Speaking of translation, did you know that in England, book blurbs are called “puffs?”  I find that word both apt and adorable.  Plus it makes me kind of hungry, it makes me think of Cheez Doodles.  Nom nom.  Cheez Doodles for my ego.  More please.

Meanwhile I’ve been telling my husband that I’m going to bust some heads if no critic calls my prose “luminous.”   Ooooh, let me tell you one of my most depraved fantasies…  It is to write a terrible book, I mean horrid–the vilest excrescence my suffering body could ever push from itself–and then have it printed with ink expressed from firefly abdomens so that the prose would quite literally be luminous.  Aaaaah I am so perverted.  Maybe in a previous life I knew Huysmans.  Maybe in a previous life I was Huysmans.  Did you know that towards the end of his life, he became a huge Catholic?  That too, I find both apt and adorable.

Huysmans would approve of this. It is definitely in the decadent spirit.

a great gift for your little savage

Tomorrow is my last day of school.  I’m finishing up 22nd grade, and in all likelihood I will only enter a classroom again on the teacher side of the desk.  Weird, no?

I will have to pick up my last paycheck, surrender my keys, and go to the registrar’s office to make sure they mail me my diploma once it’s printed.  Another master’s degree!  One thing that is certain about the life of a person with two master’s degrees: at some point, a plan was changed.  One does not get two of these things on purpose.

When my husband & I get a roomier place to live, we should put up a Wall o’ Degrees, everything from high school on.  Between the two of us, that will be eight of them.  Adding up to 46 years of schooling.  Yes, that’s right, FORTY SIX YEARS.  If our combined schooling were a person, it would be in the thick of its midlife crisis right now.

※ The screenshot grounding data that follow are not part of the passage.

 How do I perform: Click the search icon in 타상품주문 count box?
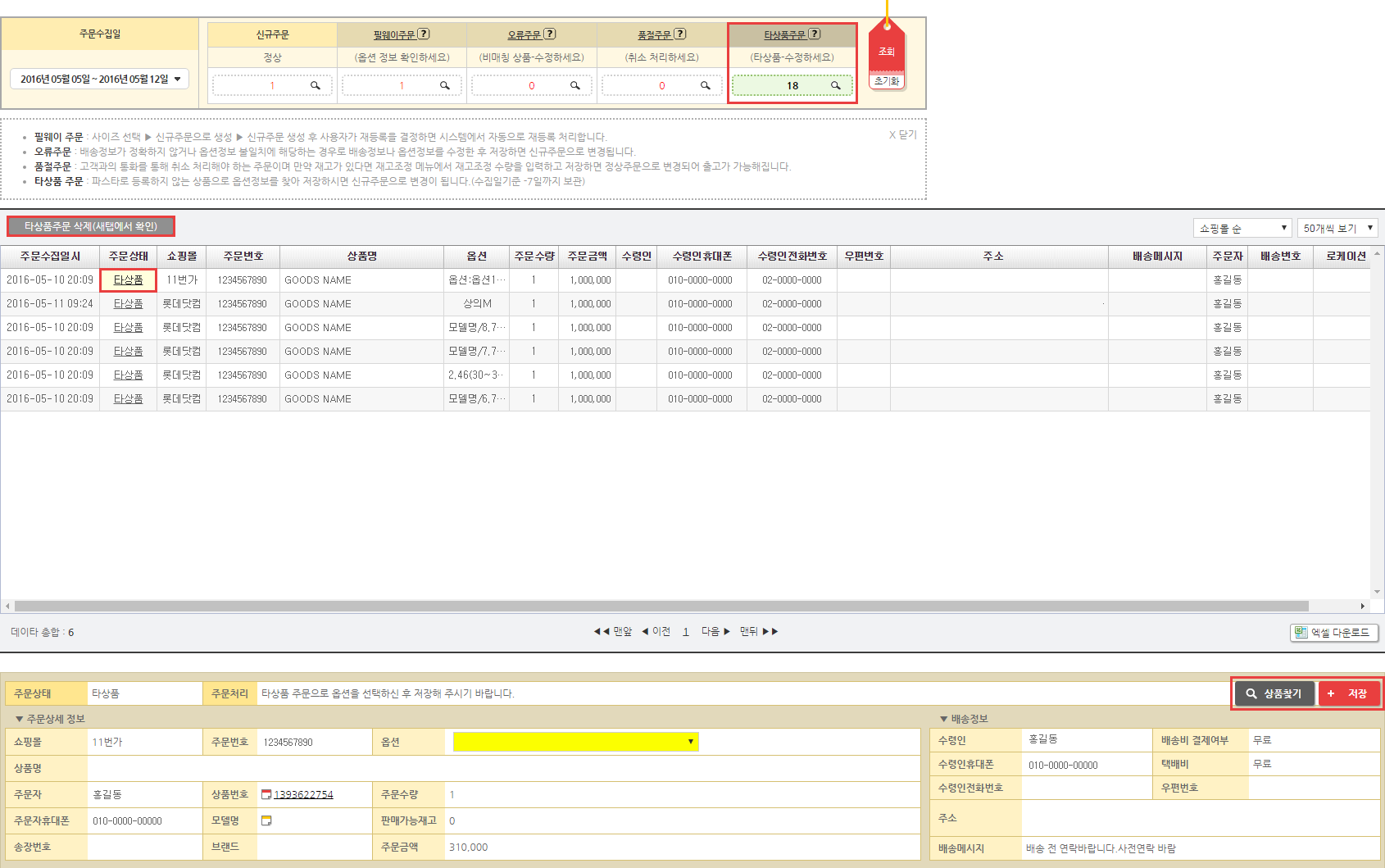click(x=835, y=85)
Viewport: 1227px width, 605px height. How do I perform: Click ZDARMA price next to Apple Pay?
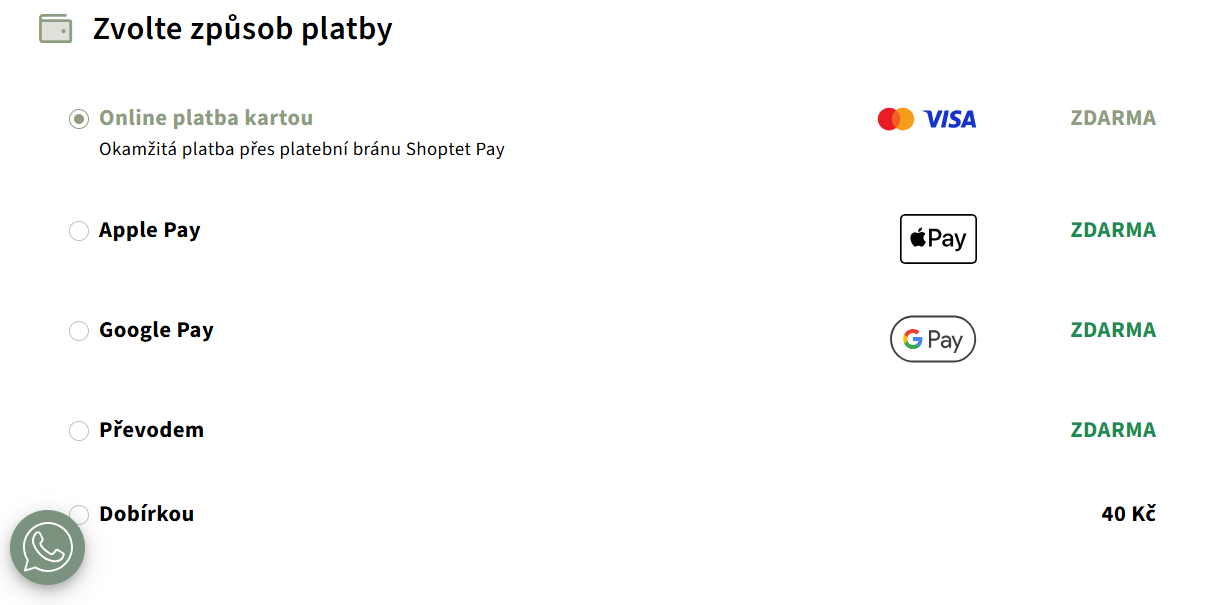click(x=1113, y=230)
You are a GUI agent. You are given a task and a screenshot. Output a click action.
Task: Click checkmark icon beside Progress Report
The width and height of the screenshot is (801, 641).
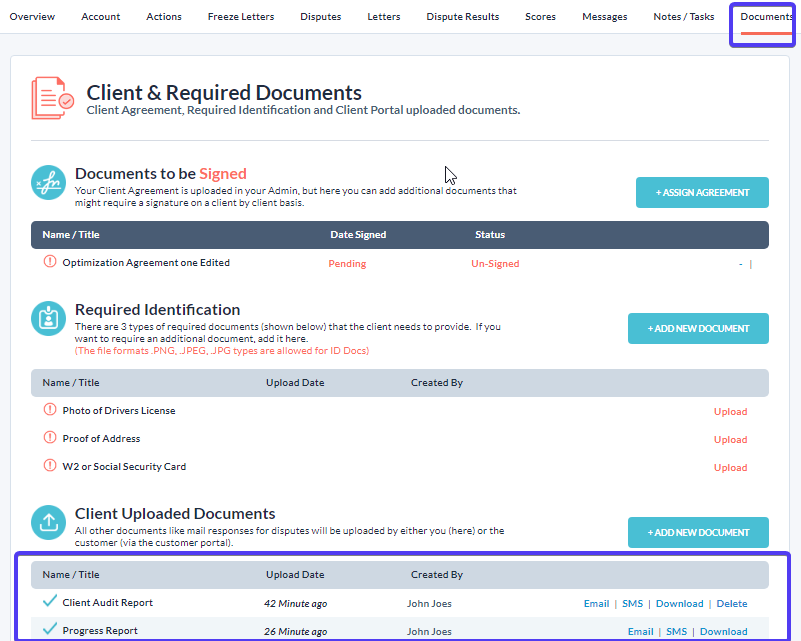click(x=50, y=630)
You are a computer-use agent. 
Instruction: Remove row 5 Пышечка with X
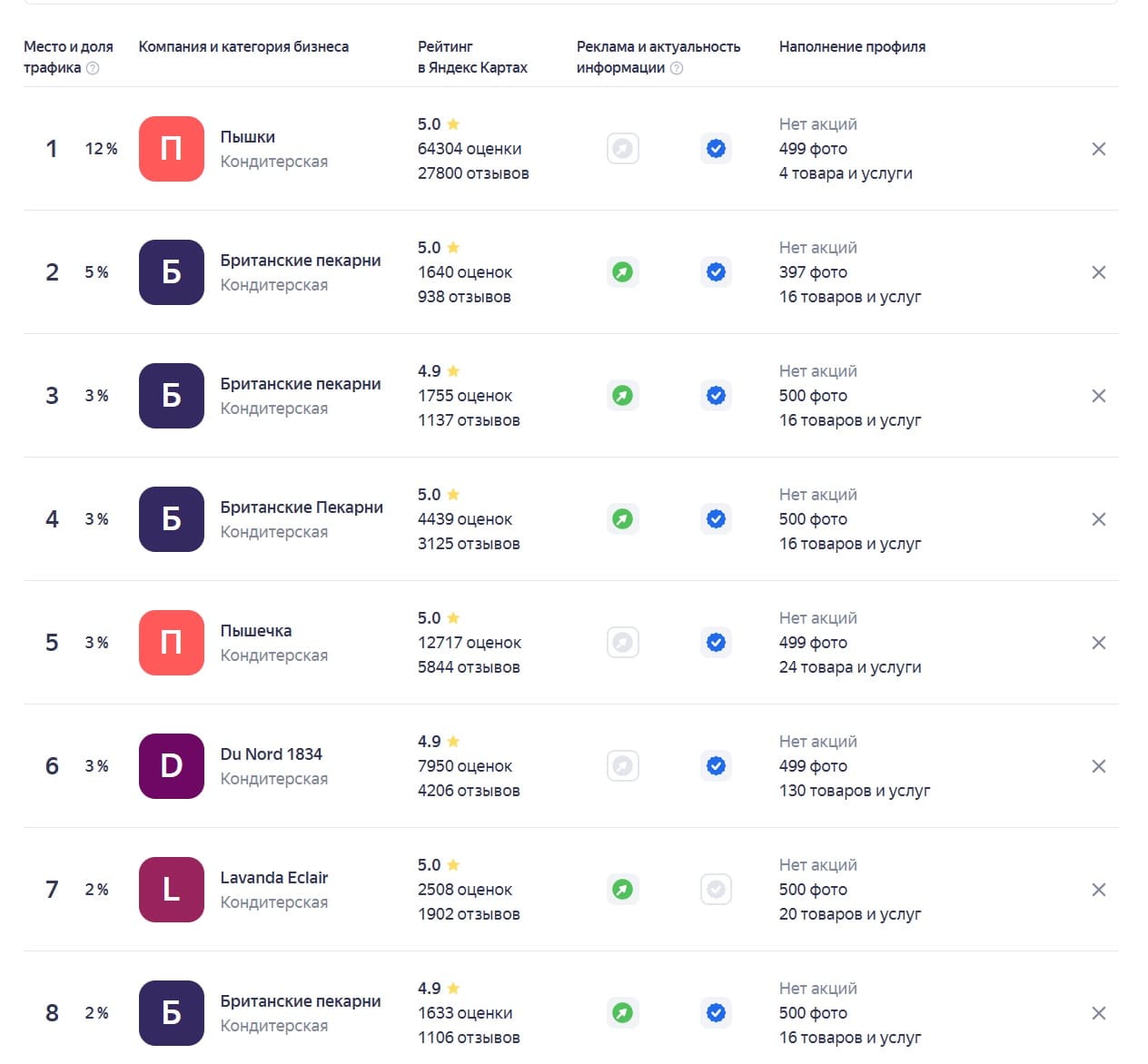point(1098,643)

I don’t think I mentioned yet on this blog that I have a teaching gig for next Fall: an online fiction workshop for UC Davis Extension.  I will try out the teaching creative writing thing.  Meanwhile, I am looking into joining a writing group in San Francisco this summer.  I am hoping it will give me (1) deadlines and (2) human contact, otherwise I am likely to turn into a smelly grunting hermit who has been working on the same paragraph for weeks on end.  For the sake of my sanity and my marriage, I will try to avoid that.

(The biggest threat to my productivity right now is Super Mario Galaxy 2 for the Wii.  What a fun–and graphically stunning–video game!  I love Yoshi so much.  If only I could eat my enemies whole and shit them back out as candy in real life…)

The last of the copyediting stuff for 13 rue Thérèse happened last week.  I am not quite sure what happens next.  I’m guessing I’ll get to see sample pages of the layout?  As a publishing virgin, this whole process is very mysterious.  I will say this: making a book is more work than you can possibly imagine.  Writing the damn thing, as much of your blood as you pour into it, is totally the easy part.  Submitting it is the worst part.  What happens after someone buys it is a very peculiar process.  Your dream gets fashioned into a product.  Your reclusive, naked forest child is scrubbed clean; taught to speak, smile, and shake hands; given a haircut, a nice suit, a pitch; then sent out into the world to sell himself.  It is a great gift for your little savage, but also a great act of violence against him.

I guess anything worth doing is like that; anything worth doing makes you into a different person.

Why is Yoshi always spoken of as male? Doesn't he have to be female? He lays eggs. Discuss.